-- start of Dataset entries --
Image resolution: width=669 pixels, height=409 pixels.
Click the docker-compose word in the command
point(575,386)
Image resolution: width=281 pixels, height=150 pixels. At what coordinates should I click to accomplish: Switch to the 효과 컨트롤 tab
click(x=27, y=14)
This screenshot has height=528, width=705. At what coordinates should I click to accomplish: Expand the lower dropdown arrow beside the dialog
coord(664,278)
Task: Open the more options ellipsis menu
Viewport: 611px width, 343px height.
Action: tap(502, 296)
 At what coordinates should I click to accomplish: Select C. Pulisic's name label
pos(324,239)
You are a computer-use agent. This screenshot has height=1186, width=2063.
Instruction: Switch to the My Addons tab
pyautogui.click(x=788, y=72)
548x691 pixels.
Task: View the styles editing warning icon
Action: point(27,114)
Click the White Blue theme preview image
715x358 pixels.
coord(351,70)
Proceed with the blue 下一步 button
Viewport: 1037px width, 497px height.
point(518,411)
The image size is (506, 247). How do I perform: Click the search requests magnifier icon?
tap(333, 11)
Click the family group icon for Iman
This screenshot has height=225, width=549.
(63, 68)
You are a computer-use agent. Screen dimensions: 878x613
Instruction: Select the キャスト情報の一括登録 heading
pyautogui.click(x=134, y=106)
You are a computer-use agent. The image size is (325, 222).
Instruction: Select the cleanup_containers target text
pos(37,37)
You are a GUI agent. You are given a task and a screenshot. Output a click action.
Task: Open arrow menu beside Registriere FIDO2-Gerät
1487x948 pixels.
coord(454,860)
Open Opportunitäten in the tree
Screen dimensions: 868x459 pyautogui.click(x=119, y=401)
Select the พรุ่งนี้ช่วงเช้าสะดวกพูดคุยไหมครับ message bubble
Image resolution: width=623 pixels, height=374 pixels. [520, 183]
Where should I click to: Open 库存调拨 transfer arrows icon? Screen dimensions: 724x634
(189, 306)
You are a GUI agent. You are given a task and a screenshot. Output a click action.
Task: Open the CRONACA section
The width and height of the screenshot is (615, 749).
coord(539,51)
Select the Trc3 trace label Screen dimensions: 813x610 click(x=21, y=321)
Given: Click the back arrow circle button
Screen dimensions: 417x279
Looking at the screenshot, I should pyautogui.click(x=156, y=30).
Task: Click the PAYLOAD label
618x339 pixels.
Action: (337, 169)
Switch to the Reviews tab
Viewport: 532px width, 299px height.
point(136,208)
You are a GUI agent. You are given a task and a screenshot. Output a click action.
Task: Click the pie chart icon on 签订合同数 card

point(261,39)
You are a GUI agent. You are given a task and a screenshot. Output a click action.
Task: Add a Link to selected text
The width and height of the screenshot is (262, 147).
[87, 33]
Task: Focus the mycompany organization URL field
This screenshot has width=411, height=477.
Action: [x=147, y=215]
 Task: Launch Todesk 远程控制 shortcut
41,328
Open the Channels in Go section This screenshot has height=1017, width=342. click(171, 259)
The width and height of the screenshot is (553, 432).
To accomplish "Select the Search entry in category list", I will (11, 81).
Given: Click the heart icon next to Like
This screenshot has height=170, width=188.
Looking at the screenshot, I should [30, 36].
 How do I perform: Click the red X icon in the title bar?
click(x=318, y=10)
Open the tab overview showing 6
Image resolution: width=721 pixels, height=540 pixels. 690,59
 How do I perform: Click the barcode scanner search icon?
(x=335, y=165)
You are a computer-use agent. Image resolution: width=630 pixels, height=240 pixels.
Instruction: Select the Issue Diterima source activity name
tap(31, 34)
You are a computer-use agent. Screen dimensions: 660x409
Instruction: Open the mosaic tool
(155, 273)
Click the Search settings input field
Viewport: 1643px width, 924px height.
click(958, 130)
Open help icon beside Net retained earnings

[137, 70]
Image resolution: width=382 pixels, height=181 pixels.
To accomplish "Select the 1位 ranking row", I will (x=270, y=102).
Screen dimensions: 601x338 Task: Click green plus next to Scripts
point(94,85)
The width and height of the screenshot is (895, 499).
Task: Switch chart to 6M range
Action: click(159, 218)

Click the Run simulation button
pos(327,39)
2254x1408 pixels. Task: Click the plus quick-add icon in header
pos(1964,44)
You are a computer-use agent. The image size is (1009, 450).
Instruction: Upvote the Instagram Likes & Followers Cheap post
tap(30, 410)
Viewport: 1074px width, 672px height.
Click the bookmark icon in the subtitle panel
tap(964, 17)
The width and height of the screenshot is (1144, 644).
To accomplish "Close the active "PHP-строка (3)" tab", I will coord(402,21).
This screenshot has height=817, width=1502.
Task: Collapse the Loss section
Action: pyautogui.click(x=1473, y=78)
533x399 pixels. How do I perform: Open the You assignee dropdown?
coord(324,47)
-- end of Dataset entries --
# Task prompt:
Rewrite the lines of the items above, starting with the line with "Select the พรุ่งนี้ช่วงเช้าสะดวกพูดคุยไหมครับ" and going on through the line with "Select the Trc3", replacing "screenshot" with "screen capture" and leaving everything else unchanged. Give only those lines.

# Problem solution:
Select the พรุ่งนี้ช่วงเช้าสะดวกพูดคุยไหมครับ message bubble
Image resolution: width=623 pixels, height=374 pixels. [520, 183]
Where should I click to: Open 库存调拨 transfer arrows icon? Screen dimensions: 724x634
(189, 306)
You are a GUI agent. You are given a task and a screen capture. Output a click action.
Task: Open the CRONACA section
The width and height of the screen capture is (615, 749).
coord(539,51)
Select the Trc3 trace label Screen dimensions: 813x610 click(x=21, y=321)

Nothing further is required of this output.